Last week we looked at how the Internet of Things (IoT) is poised to change the world, and how insurers can benefit from a new wave of technology that’s as revolutionary as the advent of electricity.

But although this all sounds great—who doesn’t want to see a 1.0 percent boost to real global GDP?—these fabulous projections are nothing but blue sky unless companies are ready to take full advantage of the opportunity, and governments are putting the right conditions in place to facilitate progress and capture benefits.

Our research findings indicate this isn’t the case. There is a real disconnect between what companies expect from the IoT revolution and whether they’re prepared to deliver on that promise.

When Accenture surveyed more than 1,400 C-suite decision makers from some of the world’s largest companies, 84 percent said they believe their organizations could create new, service-based income streams from the IoT—but 73 percent admitted that their companies have yet to make any concrete progress. Just 7 percent said they had developed a comprehensive strategy with investments to match.

And yet more disconnect: while 96 percent of these CEOs and executives said that their organization’s senior leadership grasp at least something of the nature of the IoT, only 38 percent said they completely understand it.

Even these estimates seem excessively optimistic. Accenture and the Industrial Internet Consortium (IIC) recently conducted a World Economic Forum Industrial Internet Impact Survey among more than 90 market leaders who are actively pursuing IoT initiatives. Even among these trailblazers, 88 percent said they still do not fully understand the underlying business models and long-term implications of the IoT.

And the best-laid plans of the most ambitious CEO can’t succeed if a country’s infrastructure can’t support it. A similar disconnect between expectation and deliverability exists at the government level, where there are huge discrepancies in IoT preparation between countries—and no country is completely prepared for the IoT revolution.

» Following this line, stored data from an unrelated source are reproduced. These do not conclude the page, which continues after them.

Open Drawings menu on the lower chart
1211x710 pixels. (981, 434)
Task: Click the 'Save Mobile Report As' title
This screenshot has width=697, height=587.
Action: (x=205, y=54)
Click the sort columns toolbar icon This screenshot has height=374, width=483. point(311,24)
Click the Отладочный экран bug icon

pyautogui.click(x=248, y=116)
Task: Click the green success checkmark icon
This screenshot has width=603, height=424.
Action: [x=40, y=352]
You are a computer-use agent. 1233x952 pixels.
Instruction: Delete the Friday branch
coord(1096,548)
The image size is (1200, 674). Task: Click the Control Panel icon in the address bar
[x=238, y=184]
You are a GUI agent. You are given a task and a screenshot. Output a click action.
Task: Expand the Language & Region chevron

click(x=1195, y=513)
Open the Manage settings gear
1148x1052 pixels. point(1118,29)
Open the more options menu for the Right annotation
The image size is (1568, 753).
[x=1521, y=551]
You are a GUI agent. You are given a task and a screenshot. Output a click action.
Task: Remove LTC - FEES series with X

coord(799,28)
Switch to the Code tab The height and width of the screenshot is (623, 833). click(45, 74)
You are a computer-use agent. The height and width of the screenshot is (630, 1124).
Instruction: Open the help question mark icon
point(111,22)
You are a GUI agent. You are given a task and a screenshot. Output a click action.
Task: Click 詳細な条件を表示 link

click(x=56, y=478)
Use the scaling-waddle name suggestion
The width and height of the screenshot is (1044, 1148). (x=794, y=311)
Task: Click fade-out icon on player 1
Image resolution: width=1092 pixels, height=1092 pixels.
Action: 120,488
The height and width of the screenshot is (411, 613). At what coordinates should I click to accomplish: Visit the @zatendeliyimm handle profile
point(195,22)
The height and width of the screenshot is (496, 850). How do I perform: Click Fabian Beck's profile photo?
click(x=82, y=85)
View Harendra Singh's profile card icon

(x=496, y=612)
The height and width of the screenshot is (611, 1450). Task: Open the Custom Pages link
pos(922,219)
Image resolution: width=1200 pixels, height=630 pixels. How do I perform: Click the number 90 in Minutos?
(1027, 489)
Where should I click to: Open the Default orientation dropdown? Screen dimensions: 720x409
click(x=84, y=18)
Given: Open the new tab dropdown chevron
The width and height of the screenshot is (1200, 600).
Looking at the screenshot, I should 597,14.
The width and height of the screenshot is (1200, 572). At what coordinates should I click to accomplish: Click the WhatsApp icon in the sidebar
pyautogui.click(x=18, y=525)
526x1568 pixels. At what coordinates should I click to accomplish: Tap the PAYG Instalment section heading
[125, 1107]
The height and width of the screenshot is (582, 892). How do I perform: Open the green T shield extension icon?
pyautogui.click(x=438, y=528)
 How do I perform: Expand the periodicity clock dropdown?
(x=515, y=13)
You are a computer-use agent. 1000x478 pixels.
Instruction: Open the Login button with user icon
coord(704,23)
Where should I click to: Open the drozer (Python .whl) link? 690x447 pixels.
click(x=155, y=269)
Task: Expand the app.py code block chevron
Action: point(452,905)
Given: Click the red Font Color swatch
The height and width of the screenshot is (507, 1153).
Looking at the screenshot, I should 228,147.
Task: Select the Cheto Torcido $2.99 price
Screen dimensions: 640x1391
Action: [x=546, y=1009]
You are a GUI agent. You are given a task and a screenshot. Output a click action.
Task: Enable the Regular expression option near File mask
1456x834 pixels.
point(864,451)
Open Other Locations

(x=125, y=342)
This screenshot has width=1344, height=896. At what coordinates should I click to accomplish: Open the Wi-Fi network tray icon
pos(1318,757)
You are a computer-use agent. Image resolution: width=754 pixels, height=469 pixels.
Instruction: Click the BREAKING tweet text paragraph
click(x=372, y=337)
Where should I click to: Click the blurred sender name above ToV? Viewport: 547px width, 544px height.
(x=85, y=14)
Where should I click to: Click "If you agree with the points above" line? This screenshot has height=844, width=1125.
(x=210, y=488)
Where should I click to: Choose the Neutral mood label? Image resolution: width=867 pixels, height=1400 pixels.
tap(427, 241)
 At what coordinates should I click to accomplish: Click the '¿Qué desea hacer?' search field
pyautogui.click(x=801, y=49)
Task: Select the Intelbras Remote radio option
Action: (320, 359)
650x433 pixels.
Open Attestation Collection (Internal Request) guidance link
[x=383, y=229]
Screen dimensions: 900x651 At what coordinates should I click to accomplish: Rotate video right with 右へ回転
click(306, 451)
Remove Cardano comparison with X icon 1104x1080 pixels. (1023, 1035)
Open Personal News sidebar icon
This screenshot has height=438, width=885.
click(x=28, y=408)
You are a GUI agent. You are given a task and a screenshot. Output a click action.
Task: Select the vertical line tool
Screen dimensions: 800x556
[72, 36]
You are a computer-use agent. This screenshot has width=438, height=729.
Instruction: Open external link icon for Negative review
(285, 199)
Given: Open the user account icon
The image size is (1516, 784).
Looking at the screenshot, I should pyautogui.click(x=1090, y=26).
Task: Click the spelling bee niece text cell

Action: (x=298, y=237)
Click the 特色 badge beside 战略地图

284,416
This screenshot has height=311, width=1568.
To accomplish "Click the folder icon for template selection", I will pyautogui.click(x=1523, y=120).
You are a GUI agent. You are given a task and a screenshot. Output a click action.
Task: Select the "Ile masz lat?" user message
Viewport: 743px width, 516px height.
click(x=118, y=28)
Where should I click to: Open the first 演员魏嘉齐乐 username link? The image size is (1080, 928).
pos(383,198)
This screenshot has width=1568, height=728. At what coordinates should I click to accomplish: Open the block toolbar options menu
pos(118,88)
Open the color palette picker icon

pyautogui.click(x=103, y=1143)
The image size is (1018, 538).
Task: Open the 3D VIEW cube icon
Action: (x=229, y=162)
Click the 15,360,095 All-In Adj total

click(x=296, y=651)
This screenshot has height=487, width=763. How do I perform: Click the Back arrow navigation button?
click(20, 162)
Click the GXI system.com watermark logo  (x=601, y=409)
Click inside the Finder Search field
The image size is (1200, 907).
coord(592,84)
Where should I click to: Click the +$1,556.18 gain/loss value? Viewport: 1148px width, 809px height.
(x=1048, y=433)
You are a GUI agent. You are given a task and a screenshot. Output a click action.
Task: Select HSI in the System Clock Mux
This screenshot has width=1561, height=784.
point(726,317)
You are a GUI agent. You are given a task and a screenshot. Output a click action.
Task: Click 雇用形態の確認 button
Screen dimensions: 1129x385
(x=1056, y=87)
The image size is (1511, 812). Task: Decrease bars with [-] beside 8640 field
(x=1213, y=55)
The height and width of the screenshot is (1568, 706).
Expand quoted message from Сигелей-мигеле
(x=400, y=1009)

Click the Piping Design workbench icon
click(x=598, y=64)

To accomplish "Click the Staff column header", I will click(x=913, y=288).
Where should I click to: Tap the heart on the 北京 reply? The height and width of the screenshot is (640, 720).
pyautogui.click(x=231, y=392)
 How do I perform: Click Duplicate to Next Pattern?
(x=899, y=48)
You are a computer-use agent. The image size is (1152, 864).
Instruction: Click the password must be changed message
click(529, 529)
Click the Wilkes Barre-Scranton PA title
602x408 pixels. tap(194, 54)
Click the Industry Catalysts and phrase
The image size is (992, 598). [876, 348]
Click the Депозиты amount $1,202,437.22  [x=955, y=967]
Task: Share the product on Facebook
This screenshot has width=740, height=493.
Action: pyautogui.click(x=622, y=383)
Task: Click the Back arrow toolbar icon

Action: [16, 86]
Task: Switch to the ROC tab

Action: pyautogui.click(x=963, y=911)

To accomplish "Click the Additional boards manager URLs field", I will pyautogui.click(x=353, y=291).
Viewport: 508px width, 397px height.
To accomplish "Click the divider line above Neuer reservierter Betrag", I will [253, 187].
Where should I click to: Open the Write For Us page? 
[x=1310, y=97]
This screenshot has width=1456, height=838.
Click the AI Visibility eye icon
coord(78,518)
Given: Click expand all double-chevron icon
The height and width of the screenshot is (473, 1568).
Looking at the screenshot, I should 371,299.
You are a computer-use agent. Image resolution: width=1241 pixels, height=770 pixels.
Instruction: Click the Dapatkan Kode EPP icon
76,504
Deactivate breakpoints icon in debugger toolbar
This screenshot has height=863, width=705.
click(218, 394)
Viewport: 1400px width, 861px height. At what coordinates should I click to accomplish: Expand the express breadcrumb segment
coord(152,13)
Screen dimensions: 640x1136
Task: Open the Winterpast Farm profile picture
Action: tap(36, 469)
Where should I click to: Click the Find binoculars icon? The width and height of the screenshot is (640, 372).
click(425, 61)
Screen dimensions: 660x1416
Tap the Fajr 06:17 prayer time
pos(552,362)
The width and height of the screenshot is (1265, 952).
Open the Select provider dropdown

Accenture considers four measures of a country’s enabling factors: reliable banking and finance, education, good governance, and a healthy network of suppliers. Using 55 specific indicators, we term these enabling factors a country’s “national absorptive capacity” (NAC). A country with an NAC score of 100 would be a top performer, and most ready to take full advantage of the IoT. As the graph above illustrates, no country today can boast that distinction.

Read the report.
Read the report.

To accelerate the IoT, countries require “hard” capabilities, such as digital infrastructure, and “soft” technology skills and upskilling programs that depend on investment—in industries, data and people.

For their part, businesses must identify the deficiencies in education, capital, technology and institutional frameworks, and ensure that policy action focuses on a balance of factors that can amplify existing competitive advantages.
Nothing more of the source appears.